### Prompt
For this exercise, transcribe all the records below exactly.
⁂
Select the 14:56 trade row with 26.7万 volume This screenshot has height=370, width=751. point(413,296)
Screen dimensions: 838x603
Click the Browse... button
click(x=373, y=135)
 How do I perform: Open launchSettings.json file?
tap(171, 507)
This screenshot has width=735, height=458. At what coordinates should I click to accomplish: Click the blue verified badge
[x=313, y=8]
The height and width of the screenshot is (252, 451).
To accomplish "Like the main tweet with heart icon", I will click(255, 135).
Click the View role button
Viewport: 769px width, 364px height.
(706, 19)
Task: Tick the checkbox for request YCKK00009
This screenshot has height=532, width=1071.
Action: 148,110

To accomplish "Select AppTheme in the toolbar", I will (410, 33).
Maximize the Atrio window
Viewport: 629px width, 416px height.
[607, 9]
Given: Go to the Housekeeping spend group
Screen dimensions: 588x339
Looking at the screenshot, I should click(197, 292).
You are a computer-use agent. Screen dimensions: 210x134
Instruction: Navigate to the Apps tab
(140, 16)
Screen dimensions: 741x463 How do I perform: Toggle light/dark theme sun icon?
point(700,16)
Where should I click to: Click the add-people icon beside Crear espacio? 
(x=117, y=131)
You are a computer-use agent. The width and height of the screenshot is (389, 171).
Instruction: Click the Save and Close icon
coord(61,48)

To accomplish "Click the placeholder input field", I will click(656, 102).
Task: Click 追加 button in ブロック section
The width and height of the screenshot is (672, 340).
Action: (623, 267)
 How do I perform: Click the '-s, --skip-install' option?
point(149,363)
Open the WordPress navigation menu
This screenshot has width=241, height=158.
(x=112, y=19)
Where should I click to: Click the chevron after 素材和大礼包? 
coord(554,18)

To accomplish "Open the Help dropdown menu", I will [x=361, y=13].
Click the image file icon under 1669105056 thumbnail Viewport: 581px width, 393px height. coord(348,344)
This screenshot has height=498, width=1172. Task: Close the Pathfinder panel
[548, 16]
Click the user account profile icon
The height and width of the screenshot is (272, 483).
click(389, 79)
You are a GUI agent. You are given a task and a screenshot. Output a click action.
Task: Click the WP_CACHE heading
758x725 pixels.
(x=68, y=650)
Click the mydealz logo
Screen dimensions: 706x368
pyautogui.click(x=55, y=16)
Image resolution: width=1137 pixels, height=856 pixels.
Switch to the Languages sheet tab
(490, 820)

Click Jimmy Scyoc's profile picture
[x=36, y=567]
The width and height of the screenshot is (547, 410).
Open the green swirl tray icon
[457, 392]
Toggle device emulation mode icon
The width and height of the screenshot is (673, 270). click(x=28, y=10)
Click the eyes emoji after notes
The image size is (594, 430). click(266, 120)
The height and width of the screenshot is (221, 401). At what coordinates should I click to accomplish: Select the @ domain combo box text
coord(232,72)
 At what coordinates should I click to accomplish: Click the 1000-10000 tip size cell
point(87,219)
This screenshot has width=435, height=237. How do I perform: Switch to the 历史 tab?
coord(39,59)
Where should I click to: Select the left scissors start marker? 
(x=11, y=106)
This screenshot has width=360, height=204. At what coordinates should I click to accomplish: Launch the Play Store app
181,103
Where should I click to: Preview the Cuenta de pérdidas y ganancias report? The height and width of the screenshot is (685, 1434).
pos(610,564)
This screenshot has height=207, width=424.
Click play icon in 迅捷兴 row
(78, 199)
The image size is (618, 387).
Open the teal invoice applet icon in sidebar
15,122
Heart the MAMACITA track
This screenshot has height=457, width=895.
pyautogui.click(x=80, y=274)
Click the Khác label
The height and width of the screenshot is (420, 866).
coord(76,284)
⁂
### Output for this exercise
Select the 14:56 trade row with 26.7万 volume This screenshot has height=370, width=751. point(413,296)
Screen dimensions: 838x603
Click the Browse... button
click(x=373, y=135)
 How do I perform: Open launchSettings.json file?
tap(171, 507)
This screenshot has width=735, height=458. At what coordinates should I click to accomplish: Click the blue verified badge
[x=313, y=8]
The height and width of the screenshot is (252, 451).
To accomplish "Like the main tweet with heart icon", I will click(255, 135).
Click the View role button
Viewport: 769px width, 364px height.
(706, 19)
Task: Tick the checkbox for request YCKK00009
This screenshot has height=532, width=1071.
Action: 148,110

To accomplish "Select AppTheme in the toolbar", I will (410, 33).
Maximize the Atrio window
Viewport: 629px width, 416px height.
[607, 9]
Given: Go to the Housekeeping spend group
Screen dimensions: 588x339
Looking at the screenshot, I should click(197, 292).
You are a computer-use agent. Screen dimensions: 210x134
Instruction: Navigate to the Apps tab
(140, 16)
Screen dimensions: 741x463 How do I perform: Toggle light/dark theme sun icon?
point(700,16)
Where should I click to: Click the add-people icon beside Crear espacio? 
(x=117, y=131)
You are a computer-use agent. The width and height of the screenshot is (389, 171).
Instruction: Click the Save and Close icon
coord(61,48)

To accomplish "Click the placeholder input field", I will click(656, 102).
Task: Click 追加 button in ブロック section
The width and height of the screenshot is (672, 340).
Action: (623, 267)
 How do I perform: Click the '-s, --skip-install' option?
point(149,363)
Open the WordPress navigation menu
This screenshot has width=241, height=158.
(x=112, y=19)
Where should I click to: Click the chevron after 素材和大礼包? 
coord(554,18)

To accomplish "Open the Help dropdown menu", I will [x=361, y=13].
Click the image file icon under 1669105056 thumbnail Viewport: 581px width, 393px height. coord(348,344)
This screenshot has height=498, width=1172. Task: Close the Pathfinder panel
[548, 16]
Click the user account profile icon
The height and width of the screenshot is (272, 483).
click(389, 79)
You are a GUI agent. You are given a task and a screenshot. Output a click action.
Task: Click the WP_CACHE heading
758x725 pixels.
(x=68, y=650)
Click the mydealz logo
Screen dimensions: 706x368
pyautogui.click(x=55, y=16)
Image resolution: width=1137 pixels, height=856 pixels.
Switch to the Languages sheet tab
(490, 820)

Click Jimmy Scyoc's profile picture
[x=36, y=567]
The width and height of the screenshot is (547, 410).
Open the green swirl tray icon
[457, 392]
Toggle device emulation mode icon
The width and height of the screenshot is (673, 270). click(x=28, y=10)
Click the eyes emoji after notes
The image size is (594, 430). click(266, 120)
The height and width of the screenshot is (221, 401). At what coordinates should I click to accomplish: Select the @ domain combo box text
coord(232,72)
 At what coordinates should I click to accomplish: Click the 1000-10000 tip size cell
point(87,219)
This screenshot has width=435, height=237. How do I perform: Switch to the 历史 tab?
coord(39,59)
Where should I click to: Select the left scissors start marker? 
(x=11, y=106)
This screenshot has width=360, height=204. At what coordinates should I click to accomplish: Launch the Play Store app
181,103
Where should I click to: Preview the Cuenta de pérdidas y ganancias report? The height and width of the screenshot is (685, 1434).
pos(610,564)
This screenshot has height=207, width=424.
Click play icon in 迅捷兴 row
(78, 199)
The image size is (618, 387).
Open the teal invoice applet icon in sidebar
15,122
Heart the MAMACITA track
This screenshot has height=457, width=895.
pyautogui.click(x=80, y=274)
Click the Khác label
The height and width of the screenshot is (420, 866).
coord(76,284)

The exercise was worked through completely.